** EXTRACTED TEXT **

┌────────

Network models of spatial interactions, human mobility and navigation ability

Abstract:

Networks provide a useful mathematical model for systems that are composed of agents, also called nodes, that interact in a pairwise fashion. Inside a spatial network, nodes are embedded in space and they typically interact much more strongly within their close surrounding, resulting in a special pattern of connections. Geographers, physicists and applied mathematicians have a set of tools at their disposal to understand these systems, and there is a close relationship between spatial networks and population-level models that were originally meant to represent human mobility, but that have been generalised to model more abstract spatial flows.

Over the last decade, there has been an effort to adapt network tools for community detection — whose aim is to describe a system in terms of its mesoscale organisation into groups or communities — to spatial networks. So far, the methods that have been proposed are based on the modularity function, a heuristic function that compares network partitions against a suitable null model. However, a mesoscale description that is gaining traction relies instead on the stochastic block model (SBM), a generative model that can be fitted to an observation using statistical inference. We propose a methodology to leverage an SBM for the case of spatial networks.

└────────

** WHAT YOU WILL DO **
• 1. Condense the paragraph of the abstract that begins "Over the last decade" into a bulleted list that keeps its main facts.
• 2. According to the abstract, why do spatial networks show a special pattern of connections? Answer in one to three sentences.

** ENTRIES PROVIDED **
┌────────

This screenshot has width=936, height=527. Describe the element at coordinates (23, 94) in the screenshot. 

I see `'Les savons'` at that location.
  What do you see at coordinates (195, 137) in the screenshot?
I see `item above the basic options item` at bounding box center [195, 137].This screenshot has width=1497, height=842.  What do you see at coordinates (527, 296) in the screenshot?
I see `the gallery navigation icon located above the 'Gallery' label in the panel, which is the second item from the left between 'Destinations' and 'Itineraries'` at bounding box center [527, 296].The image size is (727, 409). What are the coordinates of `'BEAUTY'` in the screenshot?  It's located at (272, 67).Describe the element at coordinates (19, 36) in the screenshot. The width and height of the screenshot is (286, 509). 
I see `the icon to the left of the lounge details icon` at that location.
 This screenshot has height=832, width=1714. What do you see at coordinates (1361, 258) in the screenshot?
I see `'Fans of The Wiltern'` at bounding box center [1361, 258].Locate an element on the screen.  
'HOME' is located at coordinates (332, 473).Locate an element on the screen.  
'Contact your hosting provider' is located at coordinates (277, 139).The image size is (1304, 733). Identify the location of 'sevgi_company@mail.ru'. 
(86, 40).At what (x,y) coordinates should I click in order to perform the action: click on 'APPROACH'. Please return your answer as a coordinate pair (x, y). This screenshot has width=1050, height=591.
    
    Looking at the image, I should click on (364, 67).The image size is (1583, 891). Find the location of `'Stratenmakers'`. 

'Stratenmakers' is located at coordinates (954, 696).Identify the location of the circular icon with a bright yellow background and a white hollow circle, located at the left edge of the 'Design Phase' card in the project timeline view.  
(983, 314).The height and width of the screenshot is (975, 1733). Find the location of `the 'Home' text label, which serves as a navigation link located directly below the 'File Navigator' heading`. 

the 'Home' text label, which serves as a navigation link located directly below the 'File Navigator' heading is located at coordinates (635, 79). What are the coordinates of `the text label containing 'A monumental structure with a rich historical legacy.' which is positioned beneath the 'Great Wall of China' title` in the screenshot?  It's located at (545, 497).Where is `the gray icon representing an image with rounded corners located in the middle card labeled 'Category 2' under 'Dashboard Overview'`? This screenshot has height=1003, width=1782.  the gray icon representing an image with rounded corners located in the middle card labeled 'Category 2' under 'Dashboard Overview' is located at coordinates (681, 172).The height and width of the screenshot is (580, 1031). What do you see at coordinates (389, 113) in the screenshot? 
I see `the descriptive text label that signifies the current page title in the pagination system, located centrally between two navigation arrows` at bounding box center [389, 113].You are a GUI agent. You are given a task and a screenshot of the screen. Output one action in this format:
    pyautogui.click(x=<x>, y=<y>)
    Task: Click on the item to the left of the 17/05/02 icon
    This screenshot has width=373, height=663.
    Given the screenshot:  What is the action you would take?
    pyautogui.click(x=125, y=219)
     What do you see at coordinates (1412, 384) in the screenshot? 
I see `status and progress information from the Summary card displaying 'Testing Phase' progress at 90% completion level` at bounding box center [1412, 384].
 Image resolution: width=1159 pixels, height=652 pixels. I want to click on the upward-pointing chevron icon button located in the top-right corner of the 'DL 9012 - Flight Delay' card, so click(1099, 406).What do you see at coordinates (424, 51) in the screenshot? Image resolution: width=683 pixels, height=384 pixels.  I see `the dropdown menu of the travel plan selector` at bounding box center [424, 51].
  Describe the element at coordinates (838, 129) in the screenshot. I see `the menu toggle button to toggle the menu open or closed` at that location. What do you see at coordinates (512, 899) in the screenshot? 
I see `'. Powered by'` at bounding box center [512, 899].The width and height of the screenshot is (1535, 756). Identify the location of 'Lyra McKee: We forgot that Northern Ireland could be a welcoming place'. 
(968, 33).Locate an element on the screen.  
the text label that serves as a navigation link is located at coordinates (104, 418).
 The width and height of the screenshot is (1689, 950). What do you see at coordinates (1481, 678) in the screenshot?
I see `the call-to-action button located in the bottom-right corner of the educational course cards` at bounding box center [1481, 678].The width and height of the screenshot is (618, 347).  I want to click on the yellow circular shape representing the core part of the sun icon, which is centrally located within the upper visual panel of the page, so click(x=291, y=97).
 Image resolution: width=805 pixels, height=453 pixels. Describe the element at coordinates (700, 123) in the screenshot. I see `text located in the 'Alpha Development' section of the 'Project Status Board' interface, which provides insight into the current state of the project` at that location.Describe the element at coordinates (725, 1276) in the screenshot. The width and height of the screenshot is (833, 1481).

└────────

** WRITTEN RESPONSES **
• 1.
- Over the last decade, researchers have tried to adapt network community detection tools, which describe a system's mesoscale organisation into groups or communities, to spatial networks.
- The methods proposed so far are based on the modularity function, a heuristic that compares network partitions against a suitable null model.
- An alternative mesoscale description that is gaining traction uses the stochastic block model (SBM), a generative model that can be fitted to an observation through statistical inference.
- The authors propose a methodology for using an SBM with spatial networks.

• 2. In a spatial network, nodes are embedded in space and usually interact much more strongly with nodes in their close surroundings. This stronger local interaction produces the special pattern of connections.